▶ [Directions] In your reply, reproduce the lines from the first one below to the line containing "Task: Click the parameter Search input field", inclusive, exactly as they stand.

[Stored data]
---
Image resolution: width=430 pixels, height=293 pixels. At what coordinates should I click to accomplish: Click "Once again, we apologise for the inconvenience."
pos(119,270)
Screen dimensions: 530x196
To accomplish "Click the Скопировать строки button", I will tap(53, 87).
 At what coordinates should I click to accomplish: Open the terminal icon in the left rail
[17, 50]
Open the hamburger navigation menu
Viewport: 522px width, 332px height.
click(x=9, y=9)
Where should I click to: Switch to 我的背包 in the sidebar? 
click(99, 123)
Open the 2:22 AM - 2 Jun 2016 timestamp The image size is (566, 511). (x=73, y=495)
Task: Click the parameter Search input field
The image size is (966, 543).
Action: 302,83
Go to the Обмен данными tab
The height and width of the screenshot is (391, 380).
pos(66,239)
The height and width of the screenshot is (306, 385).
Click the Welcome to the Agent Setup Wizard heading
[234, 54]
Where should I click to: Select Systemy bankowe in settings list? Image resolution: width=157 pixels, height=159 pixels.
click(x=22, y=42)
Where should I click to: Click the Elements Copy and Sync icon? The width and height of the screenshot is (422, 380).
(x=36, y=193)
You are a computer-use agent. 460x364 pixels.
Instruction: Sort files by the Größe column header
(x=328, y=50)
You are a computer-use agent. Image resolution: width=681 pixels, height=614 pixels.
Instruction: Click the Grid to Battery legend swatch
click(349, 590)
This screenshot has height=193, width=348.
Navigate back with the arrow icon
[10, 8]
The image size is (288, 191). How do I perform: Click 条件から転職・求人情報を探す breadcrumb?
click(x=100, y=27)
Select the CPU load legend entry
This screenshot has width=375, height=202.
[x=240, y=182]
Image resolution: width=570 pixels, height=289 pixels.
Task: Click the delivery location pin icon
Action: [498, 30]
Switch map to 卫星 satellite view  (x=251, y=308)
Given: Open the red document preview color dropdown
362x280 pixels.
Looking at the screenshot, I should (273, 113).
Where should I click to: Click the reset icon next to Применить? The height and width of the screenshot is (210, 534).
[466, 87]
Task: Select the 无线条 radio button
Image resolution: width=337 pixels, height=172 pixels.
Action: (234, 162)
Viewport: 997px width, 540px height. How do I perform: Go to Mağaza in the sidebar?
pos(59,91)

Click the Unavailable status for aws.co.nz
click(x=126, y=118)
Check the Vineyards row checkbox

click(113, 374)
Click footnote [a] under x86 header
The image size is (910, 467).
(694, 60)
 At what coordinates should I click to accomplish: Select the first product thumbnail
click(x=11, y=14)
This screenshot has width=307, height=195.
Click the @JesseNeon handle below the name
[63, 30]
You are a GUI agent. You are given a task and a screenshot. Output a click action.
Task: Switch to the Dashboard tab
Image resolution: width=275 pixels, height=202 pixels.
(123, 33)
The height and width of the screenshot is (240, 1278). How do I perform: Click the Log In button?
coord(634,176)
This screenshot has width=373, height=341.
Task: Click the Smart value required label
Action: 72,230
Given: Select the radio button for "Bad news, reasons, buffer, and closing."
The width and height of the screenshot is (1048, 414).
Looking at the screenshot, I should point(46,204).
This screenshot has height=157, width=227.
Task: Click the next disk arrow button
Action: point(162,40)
---
▶ [Task answer]
Image resolution: width=430 pixels, height=293 pixels. At what coordinates should I click to accomplish: Click "Once again, we apologise for the inconvenience."
pos(119,270)
Screen dimensions: 530x196
To accomplish "Click the Скопировать строки button", I will tap(53, 87).
 At what coordinates should I click to accomplish: Open the terminal icon in the left rail
[17, 50]
Open the hamburger navigation menu
Viewport: 522px width, 332px height.
click(x=9, y=9)
Where should I click to: Switch to 我的背包 in the sidebar? 
click(99, 123)
Open the 2:22 AM - 2 Jun 2016 timestamp The image size is (566, 511). (x=73, y=495)
Task: Click the parameter Search input field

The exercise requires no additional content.